Heartrots may be separated into broad classes on the basis of the host portion attacked, such as root rots, root and butt rots, stem rots, and top rots. Decay fungi may be further separated into two broad classes based on their effect on wood. The first class causes white rots, decomposing all components of the wood and reducing it to a spongy mass with white pockets or streaks separated by firm wood. The second class, causing brown rots, utilize the cellulose, leaving the lignin more or less unaffected. This usually results in a rot which appears as some shade of brown.

The separation of wood decay fungi on the basis of their host range, the portion of the host attacked, and the type of rot produced are useful aids to a pathologist in determining a tentative identification of the fungus responsible for a particular type of rot. However, there are numerous fungi which cause decay, many of which are exceptions to the various methods of classification. This forces the pathologist to use microscopic examination and various artificial keys to arrive at the proper identification of a given rot-producing fungus.

RED HEART

The fungus, _Fomes pini_, is the cause of a heartrot of widespread distribution. Common names for the rot produced by this fungus are: red heart, red ring rot, or white peck. The disease is commonly associated with mature and over-mature conifers, especially Douglas fir, larch, spruce, and pine. In the southern United States, the fungus attacks all species of mature pine.

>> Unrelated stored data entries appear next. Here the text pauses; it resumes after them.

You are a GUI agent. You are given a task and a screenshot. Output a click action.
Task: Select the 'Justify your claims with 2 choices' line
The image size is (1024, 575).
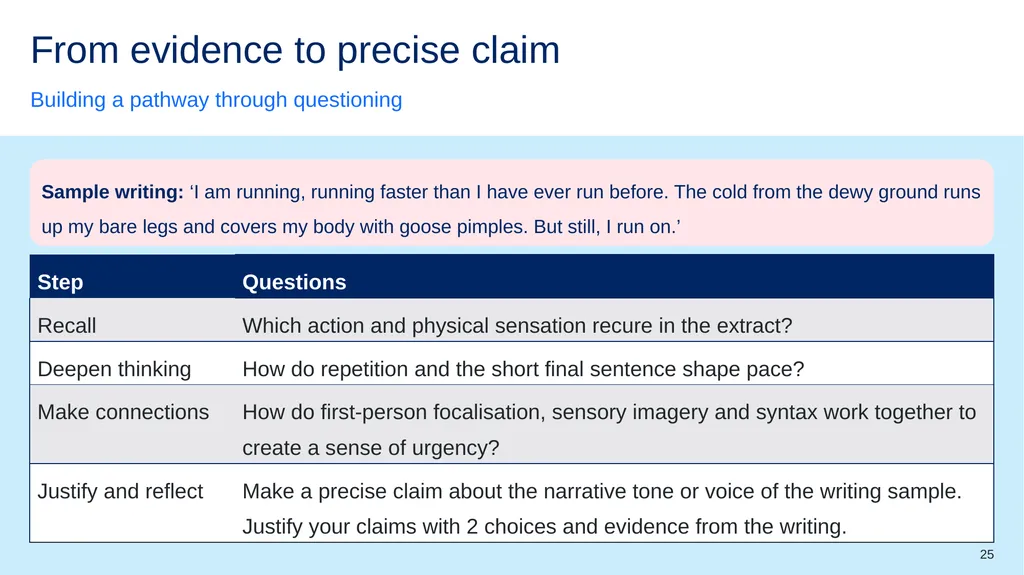[x=544, y=527]
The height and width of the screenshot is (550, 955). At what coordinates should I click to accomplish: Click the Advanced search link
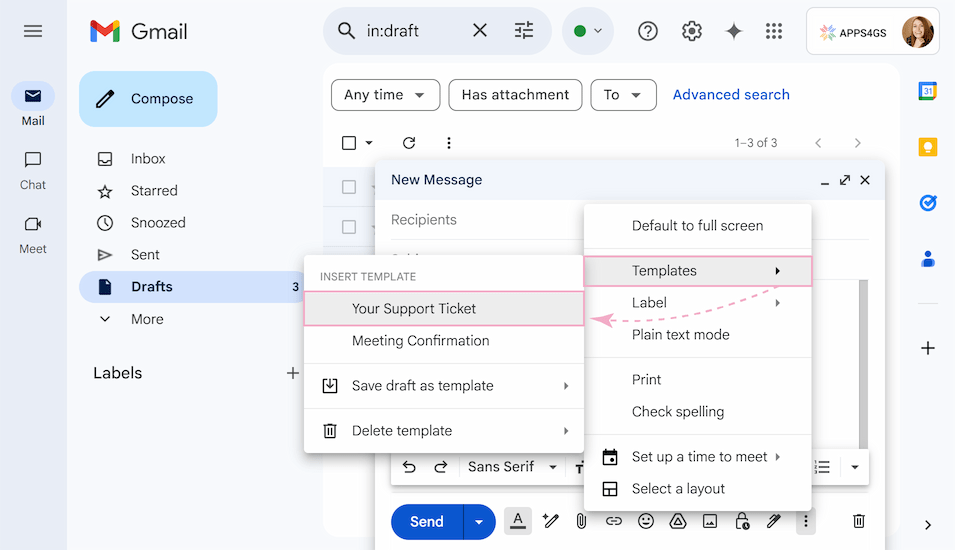[x=731, y=95]
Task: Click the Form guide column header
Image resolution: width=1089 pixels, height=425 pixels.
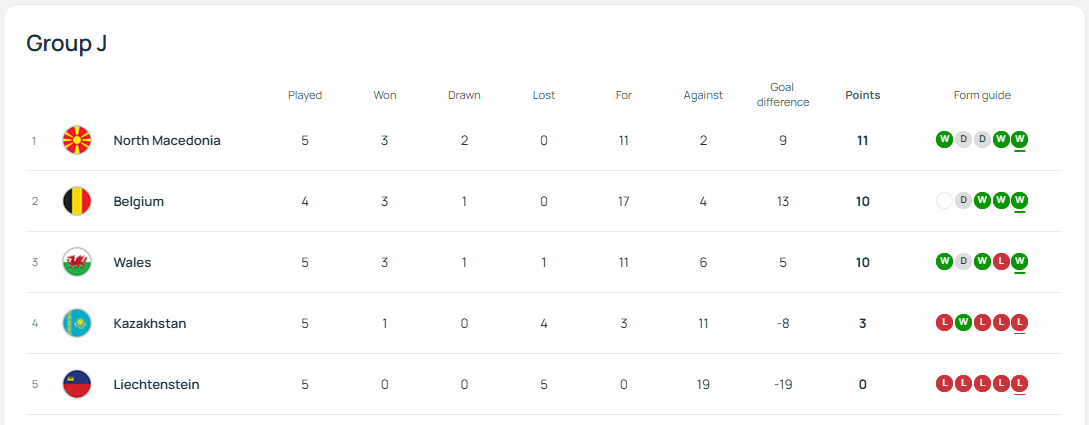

Generally, infection of all hosts occurs through dead branch stubs. Early stages of decay caused by _F. pini_ are characterized by a discoloration of the heartwood, often appearing light red to reddish brown. The advanced stages of heartrot appear as elongated white pockets or flecks, formed parallel to the grain and separated by apparently firm wood. Often the pockets become resin filled. On southern pine hosts, the conks are often bracket-like or hoof-shaped. The upper surface appears dull grey to dark brown, with concentric furrows parallel to the margin of the fruiting body. The lower side is a light brown to brownish gold, rimmed by a velvety golden brown margin. Swollen knots result from the living wood tissue trying to overgrow the knot where a conk is forming.

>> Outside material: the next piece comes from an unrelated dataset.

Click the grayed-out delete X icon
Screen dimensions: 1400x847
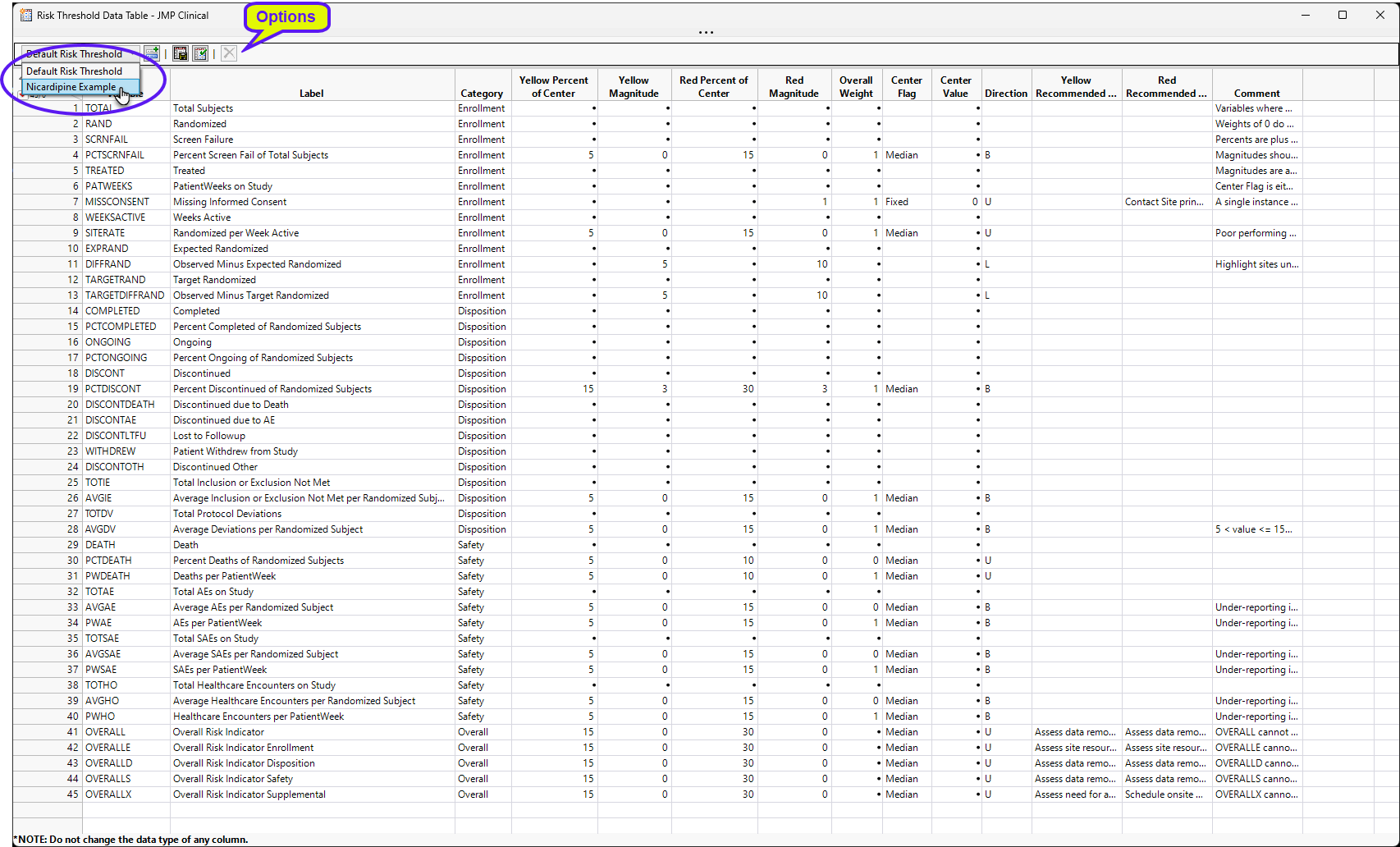pyautogui.click(x=229, y=53)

In southern forest stands, heartrot damage may be reduced by harvesting mature pines prior to the age of extreme susceptibility to fungus attack. Some degree of shade tree protection can be obtained by pruning dead and dying branches flush with the main stem. This will allow the knot to be quickly overgrown by sap wood, preventing the heartrot fungus from entering through the branch stub.

ANNOSUS ROOT AND BUTT ROT

Annosus root and butt rot is caused by the fungus _Fomes annosus_. This pathogen is common throughout coniferous stands of the North Temperate Zone. Hardwoods may be attacked, but damage is usually of minor consequence. In the South, the disease is most serious in pine plantations on sandy soils with low organic matter. All species of southern pine are susceptible. Slash and loblolly plantations are often severely affected.